CHALLENGE
Can you reproduce the stretch of records from the line containing "Task: Click the scrollbar down arrow" through the line containing "(x=239, y=33)", with "tracking number" changed to "shipment number" and everything else left as it is?

DATA SHOWN
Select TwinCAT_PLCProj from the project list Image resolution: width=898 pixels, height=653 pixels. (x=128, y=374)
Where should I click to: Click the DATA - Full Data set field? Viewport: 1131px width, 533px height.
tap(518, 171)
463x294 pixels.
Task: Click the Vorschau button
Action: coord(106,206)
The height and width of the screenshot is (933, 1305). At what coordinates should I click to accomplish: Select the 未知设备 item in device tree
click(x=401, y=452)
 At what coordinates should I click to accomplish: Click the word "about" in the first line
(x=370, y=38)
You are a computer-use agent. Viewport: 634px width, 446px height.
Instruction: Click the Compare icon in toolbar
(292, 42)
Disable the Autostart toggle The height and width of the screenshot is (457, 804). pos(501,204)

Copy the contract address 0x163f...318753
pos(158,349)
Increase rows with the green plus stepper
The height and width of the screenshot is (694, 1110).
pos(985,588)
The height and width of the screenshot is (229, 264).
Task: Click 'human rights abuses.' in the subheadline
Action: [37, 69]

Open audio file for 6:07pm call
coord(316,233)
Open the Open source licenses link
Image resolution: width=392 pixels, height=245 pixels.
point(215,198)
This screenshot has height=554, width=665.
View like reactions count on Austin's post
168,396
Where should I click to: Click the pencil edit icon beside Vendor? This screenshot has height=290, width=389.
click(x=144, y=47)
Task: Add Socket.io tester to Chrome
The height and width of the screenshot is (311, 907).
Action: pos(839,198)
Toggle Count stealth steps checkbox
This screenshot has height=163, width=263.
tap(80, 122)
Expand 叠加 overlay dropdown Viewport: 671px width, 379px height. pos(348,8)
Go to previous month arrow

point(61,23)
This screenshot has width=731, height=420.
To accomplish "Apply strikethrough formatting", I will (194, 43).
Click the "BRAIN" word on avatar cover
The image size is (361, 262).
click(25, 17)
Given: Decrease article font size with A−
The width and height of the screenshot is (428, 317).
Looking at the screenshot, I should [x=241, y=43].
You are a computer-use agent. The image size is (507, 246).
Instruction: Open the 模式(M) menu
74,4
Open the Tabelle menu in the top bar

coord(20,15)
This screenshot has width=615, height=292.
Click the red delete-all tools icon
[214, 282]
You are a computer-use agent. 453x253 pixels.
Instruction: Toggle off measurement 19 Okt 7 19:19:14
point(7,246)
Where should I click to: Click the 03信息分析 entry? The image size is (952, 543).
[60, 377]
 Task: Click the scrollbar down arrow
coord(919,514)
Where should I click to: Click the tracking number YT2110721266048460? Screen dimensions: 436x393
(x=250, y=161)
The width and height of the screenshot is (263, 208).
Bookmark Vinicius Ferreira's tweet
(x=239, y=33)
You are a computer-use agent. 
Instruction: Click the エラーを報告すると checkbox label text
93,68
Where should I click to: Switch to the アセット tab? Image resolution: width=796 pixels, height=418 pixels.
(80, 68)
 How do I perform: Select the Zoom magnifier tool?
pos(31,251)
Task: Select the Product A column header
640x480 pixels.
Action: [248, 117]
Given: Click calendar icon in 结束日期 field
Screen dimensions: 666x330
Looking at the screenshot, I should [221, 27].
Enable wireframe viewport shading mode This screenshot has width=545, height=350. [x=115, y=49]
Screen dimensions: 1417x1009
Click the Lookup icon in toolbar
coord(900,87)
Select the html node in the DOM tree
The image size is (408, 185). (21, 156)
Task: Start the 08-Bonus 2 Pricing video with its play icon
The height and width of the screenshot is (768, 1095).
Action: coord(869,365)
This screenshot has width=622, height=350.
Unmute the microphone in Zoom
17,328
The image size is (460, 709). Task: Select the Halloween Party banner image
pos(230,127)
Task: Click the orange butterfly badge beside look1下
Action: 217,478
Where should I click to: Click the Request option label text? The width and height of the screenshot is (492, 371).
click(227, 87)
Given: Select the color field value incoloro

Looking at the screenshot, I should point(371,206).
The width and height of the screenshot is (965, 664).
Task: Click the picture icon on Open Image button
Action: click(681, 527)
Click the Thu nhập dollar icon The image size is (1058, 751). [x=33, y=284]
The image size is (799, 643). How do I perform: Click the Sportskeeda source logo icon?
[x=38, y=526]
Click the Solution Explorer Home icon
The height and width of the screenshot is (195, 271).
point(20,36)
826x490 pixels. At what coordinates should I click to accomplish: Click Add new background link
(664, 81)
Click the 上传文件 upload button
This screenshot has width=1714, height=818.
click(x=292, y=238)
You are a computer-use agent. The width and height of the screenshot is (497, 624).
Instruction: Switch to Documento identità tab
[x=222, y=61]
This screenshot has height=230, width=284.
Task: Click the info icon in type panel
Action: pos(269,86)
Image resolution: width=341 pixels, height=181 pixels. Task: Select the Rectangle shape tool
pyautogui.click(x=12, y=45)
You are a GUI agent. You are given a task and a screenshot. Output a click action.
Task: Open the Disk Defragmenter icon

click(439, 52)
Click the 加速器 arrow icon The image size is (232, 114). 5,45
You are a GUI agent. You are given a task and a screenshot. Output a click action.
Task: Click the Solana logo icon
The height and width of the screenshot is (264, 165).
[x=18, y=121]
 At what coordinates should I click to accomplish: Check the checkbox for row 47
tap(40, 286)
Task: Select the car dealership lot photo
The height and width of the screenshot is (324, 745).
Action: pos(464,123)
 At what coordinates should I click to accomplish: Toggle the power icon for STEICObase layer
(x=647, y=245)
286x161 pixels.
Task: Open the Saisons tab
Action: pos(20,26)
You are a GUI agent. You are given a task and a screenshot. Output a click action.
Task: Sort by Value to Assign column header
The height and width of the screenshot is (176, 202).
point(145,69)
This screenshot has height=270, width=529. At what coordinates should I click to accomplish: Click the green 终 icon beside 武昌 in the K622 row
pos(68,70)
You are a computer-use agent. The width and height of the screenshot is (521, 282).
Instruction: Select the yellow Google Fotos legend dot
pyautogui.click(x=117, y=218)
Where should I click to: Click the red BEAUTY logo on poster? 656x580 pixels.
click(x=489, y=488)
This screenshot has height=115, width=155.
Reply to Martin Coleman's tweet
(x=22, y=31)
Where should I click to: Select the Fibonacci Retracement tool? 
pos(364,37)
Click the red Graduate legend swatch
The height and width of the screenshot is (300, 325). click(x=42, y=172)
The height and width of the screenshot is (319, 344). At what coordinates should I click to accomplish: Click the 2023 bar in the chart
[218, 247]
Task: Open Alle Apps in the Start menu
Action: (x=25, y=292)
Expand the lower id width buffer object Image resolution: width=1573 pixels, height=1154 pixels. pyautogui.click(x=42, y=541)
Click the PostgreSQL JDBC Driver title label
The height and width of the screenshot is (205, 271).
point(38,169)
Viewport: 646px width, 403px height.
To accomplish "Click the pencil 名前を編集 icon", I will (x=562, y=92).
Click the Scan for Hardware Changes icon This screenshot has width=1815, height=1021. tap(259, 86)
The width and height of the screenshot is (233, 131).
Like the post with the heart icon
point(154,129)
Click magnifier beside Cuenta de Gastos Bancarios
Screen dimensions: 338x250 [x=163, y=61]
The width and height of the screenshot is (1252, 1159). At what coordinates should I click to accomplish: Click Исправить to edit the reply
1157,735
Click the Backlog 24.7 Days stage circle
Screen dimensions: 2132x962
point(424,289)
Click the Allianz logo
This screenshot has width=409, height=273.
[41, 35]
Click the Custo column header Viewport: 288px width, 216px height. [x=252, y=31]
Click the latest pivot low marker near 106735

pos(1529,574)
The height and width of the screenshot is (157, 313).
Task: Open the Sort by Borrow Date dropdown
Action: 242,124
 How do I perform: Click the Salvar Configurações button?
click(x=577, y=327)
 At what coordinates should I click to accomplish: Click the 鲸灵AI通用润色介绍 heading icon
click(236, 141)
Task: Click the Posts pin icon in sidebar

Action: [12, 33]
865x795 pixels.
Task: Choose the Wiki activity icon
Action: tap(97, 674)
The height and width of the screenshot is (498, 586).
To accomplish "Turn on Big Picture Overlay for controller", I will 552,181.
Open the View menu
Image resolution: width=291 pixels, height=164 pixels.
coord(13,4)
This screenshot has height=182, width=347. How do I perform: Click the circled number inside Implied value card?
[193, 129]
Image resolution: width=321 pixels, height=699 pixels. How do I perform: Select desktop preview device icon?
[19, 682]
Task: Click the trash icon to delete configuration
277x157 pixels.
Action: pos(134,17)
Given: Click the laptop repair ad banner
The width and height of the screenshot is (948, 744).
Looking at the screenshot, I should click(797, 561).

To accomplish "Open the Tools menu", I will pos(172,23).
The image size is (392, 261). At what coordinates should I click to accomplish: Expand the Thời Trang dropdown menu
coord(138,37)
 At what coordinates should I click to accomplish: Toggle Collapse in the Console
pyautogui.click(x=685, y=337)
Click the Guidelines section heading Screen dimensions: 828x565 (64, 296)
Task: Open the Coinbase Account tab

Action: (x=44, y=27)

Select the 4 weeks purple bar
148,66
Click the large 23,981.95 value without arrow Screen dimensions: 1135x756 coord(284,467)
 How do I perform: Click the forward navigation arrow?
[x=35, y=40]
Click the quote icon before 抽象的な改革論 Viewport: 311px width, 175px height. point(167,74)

RESPONSE TO THE EXERCISE
 Task: Click the scrollbar down arrow
coord(919,514)
Where should I click to: Click the shipment number YT2110721266048460? Screen dimensions: 436x393
(x=250, y=161)
The width and height of the screenshot is (263, 208).
Bookmark Vinicius Ferreira's tweet
(x=239, y=33)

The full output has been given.